Era cuestión de tiempo: más tarde o más temprano, algún medio de comunicación tendría la peregrina idea de delegar en un sistema de inteligencia artificial la redacción de artículos sobre cualquier particular. Ha sido, en concreto CNET, un digital estadounidense de información tecnológica que tiene, ahí es nada, 1,7 millones de seguidores en Twitter.
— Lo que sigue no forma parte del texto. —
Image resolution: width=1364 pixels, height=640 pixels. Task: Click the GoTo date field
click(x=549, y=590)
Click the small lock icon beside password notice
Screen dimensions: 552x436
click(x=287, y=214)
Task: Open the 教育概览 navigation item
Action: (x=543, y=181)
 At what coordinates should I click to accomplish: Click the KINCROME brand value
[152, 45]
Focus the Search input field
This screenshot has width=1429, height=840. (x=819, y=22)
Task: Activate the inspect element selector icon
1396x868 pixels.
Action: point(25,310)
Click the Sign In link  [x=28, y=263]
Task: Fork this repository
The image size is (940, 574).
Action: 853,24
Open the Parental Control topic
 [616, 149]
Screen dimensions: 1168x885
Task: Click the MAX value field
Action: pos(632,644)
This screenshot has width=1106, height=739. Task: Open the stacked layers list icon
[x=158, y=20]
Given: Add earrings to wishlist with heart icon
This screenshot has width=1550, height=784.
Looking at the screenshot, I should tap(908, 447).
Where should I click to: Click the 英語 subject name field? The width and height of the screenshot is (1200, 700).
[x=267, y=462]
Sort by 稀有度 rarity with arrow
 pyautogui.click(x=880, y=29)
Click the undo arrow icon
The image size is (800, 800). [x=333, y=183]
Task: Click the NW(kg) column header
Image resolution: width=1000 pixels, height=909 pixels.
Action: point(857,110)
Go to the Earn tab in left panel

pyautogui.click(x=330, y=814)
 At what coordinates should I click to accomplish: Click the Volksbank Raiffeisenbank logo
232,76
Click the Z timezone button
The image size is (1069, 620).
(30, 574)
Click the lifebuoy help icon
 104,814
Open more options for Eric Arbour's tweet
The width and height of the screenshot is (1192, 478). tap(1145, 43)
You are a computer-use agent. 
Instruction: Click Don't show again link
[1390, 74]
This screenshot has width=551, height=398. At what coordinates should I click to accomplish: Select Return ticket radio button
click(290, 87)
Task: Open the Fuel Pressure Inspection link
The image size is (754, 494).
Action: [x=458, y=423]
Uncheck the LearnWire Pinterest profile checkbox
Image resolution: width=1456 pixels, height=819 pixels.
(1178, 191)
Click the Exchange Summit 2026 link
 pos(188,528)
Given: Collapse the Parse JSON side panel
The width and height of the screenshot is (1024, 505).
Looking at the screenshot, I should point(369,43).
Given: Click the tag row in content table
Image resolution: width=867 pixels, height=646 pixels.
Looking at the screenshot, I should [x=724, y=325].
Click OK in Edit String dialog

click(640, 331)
El resultado, por lo visto, ha sido pésimo, pero más por el revuelo y la notoriedad negativa generada que por los textos, que tampoco eran tan criminales.

 

Noticias económicas

La materia escogida para proceder al experimento fue la información económica y expertos como Paul Farhi, redactor financiero de The Washington Post, han calificado el resultado como “desastre periodístico”. De hecho, CNET se ha visto obligada hasta a dar explicaciones sobre inexactitudes y errores incluidos en los textos que pergeñaba el sistema de IA. Hasta uno de los sindicatos de periodistas estadounidenses (La Society of Professional Journalists) ha entrado en el debate para pedir que se regule la cuestión.

Artículos elementales

Los artículos generados por el sistema de IA versaban sobre cuestiones elementales, eran de carácter divulgativo y se firmaban con las palabras CNET Money Staff. Al clicar sobre la firma, se informaba de la verdadera identidad del redactor y, para tranquilizar al lector, se señalaba también que un editor del equipo de CNET había verficado “minuciosamente” el contenido antes de su publicación. En total, los artículos así publicados fueron unos 70.

Fallos absurdos

En los textos, y de ahí la polémica, se incluyeron fallos absurdos vinculados, por ejemplo, a algo tan sencillo como calcular la ganancia generada por un depósito de 10.000 dólares si el interés anual ofrecido por el banco era del 3%. Así, el sistema indicó que la ganancia era de 10.300 dólares y no de 300. Como ese fallo, hubo otros muchos y el asunto devino motivo de debate casi nacional. CNET intentó arreglarlo con un artículo en el que informaba de que lo que había hecho eran meros “experimentos con un asistente de IA”. Veremos en qué queda todo esto pero, lo indudable es que más de uno y dos entrevistados estarían felices si, en lugar a de a un periodista, se enfrentasen a un aplicativo de IA. Al poder –y eso incluye a los políticos y a los empresarios- el periodismo nunca le ha gustado en exceso, así que, cuidado, porque la IA avanzará y, cuando no cometa fallos, igual nos resulta imposible recuperar para los humanos los espacios que le hemos dejado ocupar. Una cosa es experimentar y otra, muy distinta, hacerse el harakiri antes de tiempo como han hecho los jefes de sección de CNET. Si se entera Yukio Mishima, que de escribir algo sí que sabía y sólo se decidió por el seppuku cuando ya no había más remedio, los pone a todos a redactar horóscopos.